Overview
- Manufacturer: Triumph Motor Company (1945)
- Also called: Triumph Renown sports version Triumph TR1
- Production: 1952; one prototype

Body and chassis
- Class: Sports car
- Body style: Open two-seater
- Layout: FR
- Related: Triumph TR2

Powertrain
- Engine: 1991 cc Standard wet liner inline-four engine, two SU carburettors; 75 hp (56 kW) at 4500 rpm

Dimensions
- Wheelbase: 2,311 mm (91 in)
- Length: 3,581 mm (141 in)
- Width: 1,410 mm (55.5 in)
- Kerb weight: 775 kg (1,708 lb)

Chronology
- Predecessor: Triumph Roadster Triumph TR-X
- Successor: Triumph TR2

= Triumph 20TS =

The Triumph 20TS was a prototype sports car shown by Standard-Triumph in October 1952 at the London Motor Show. Extensive development of the 20TS led to the introduction of the Triumph TR2 in March 1953 at the Geneva Motor Show, after which the 20TS was unofficially referred to as the Triumph TR1. Only one example of this car was ever made by Triumph.

==History==
The 20TS was shown to the public in October 1952 at the London Motor Show at Earls Court. Reactions to the 20TS were mixed. Criticisms included a tight interior and lack of boot space.

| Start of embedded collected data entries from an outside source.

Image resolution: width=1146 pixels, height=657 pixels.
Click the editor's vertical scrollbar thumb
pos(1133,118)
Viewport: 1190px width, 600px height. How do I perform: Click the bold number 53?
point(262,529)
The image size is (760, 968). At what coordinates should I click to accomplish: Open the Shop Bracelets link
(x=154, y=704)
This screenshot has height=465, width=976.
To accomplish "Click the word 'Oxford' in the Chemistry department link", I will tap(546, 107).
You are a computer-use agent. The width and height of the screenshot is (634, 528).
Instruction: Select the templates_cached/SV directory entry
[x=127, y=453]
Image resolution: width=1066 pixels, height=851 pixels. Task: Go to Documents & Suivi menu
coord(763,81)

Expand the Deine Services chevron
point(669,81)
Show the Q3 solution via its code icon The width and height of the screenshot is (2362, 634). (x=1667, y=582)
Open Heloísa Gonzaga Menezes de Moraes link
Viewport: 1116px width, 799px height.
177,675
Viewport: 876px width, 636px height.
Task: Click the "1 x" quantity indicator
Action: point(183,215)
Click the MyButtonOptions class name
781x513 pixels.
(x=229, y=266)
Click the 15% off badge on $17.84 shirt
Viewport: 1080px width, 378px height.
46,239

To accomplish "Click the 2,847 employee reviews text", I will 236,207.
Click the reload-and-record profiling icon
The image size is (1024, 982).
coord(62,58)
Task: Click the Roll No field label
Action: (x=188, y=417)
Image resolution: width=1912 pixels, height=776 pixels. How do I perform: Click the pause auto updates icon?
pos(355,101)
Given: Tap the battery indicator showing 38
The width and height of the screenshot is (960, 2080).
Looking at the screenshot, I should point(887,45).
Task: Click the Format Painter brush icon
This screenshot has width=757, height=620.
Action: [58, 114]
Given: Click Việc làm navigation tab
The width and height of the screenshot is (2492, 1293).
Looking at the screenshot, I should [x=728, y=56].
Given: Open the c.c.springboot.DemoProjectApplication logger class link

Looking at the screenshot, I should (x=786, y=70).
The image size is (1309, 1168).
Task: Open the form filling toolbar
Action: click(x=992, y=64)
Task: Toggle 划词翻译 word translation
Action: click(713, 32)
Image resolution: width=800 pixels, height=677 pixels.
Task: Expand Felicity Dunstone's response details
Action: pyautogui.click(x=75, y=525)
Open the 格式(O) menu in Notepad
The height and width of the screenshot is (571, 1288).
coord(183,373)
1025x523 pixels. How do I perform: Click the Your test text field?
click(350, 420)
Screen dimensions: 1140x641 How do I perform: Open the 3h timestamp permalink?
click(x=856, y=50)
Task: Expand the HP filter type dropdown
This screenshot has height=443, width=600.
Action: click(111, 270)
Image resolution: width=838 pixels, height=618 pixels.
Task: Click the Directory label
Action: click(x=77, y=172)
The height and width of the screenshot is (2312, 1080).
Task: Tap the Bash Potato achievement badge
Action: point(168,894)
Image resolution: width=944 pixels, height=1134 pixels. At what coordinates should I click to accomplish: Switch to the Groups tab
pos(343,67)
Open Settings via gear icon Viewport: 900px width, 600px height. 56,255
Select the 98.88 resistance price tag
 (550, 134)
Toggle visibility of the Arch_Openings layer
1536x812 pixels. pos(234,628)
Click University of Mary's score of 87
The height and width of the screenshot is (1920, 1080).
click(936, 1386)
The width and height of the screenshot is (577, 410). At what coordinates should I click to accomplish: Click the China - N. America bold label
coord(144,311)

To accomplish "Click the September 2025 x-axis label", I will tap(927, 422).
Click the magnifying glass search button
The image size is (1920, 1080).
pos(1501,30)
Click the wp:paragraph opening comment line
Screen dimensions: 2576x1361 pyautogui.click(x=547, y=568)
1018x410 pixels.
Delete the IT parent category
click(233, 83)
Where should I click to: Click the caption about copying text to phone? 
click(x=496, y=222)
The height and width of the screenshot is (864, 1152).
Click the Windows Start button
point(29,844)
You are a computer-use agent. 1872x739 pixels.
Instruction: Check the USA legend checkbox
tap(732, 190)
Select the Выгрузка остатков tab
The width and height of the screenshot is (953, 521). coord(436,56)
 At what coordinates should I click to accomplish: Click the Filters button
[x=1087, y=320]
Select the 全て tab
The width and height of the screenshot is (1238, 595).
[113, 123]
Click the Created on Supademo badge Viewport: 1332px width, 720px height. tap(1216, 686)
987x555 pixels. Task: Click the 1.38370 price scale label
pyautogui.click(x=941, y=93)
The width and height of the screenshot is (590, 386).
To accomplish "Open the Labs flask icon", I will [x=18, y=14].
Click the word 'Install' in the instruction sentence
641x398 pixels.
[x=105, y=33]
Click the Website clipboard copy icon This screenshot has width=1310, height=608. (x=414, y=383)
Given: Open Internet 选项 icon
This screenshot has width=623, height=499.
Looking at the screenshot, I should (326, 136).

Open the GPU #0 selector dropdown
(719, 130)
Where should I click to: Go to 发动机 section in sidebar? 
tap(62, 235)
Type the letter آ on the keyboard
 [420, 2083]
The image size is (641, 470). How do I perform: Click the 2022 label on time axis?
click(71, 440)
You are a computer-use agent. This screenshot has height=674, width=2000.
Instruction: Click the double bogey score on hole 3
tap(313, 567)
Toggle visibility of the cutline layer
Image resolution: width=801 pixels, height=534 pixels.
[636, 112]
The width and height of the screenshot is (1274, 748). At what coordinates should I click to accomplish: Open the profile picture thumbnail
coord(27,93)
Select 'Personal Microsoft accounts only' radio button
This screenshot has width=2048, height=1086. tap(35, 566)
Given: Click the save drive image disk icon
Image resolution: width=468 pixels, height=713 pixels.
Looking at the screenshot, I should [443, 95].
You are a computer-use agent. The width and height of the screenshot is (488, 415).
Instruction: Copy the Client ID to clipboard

To get an opinion of the car's performance and handling at speed, Standard-Triumph chairman Sir John Black invited BRM development engineer and test driver Ken Richardson to drive it. Richardson had a low opinion of the 20TS's performance and handling, describing it as a "death-trap" with poor handling and a top speed of 80 mph, short of Black's target of 90 mph:

Frankly, I think it's the most bloody awful car I've ever driven.
— Ken Richardson, BRM test driver, to Sir John Black, chairman of Standard-Triumph.

Upon hearing Richardson's assessment, Black asked him to help redesign the car. Richardson tuned and modified the engine and worked with Triumph engineers to increase the brake size, modify the front suspension, and experiment with rear springs and shocks. A stronger frame with improved torsional rigidity was designed. Meanwhile, the stylists widened and lengthened the car for more interior room and boot space, mounting the spare wheel inside the boot. The result was the Triumph TR2, introduced in March 1953 at the Geneva Motor Show.

==Features==
The 20TS was very much a parts bin special, built using existing components. Its engine was the Standard wet liner inline-four engine, similar to that in the Standard Vanguard but with liners that reduced bore to 83 mm and displacement to 1991 cc. Its suspension was from the Triumph Mayflower, and its chassis from the Standard 8 hp, itself based on the pre-war Standard Flying Nine.

The body was designed to be built economically, with no panels requiring double-action presswork. Economy of design was considered vital, as the company did not expect high sales figures and had targeted a price of £500 before sales tax. The rear of the car was short and curved and had the spare tyre bolted to it.

==Legacy==
The 20TS was the origin of the Triumph TR sports car line, and was referred to unofficially as the TR1 after the introduction of the TR2.

It is unknown whether the 20TS exists today. According to Bill Piggott, the car might have been scrapped to provide parts for a TR2 prototype.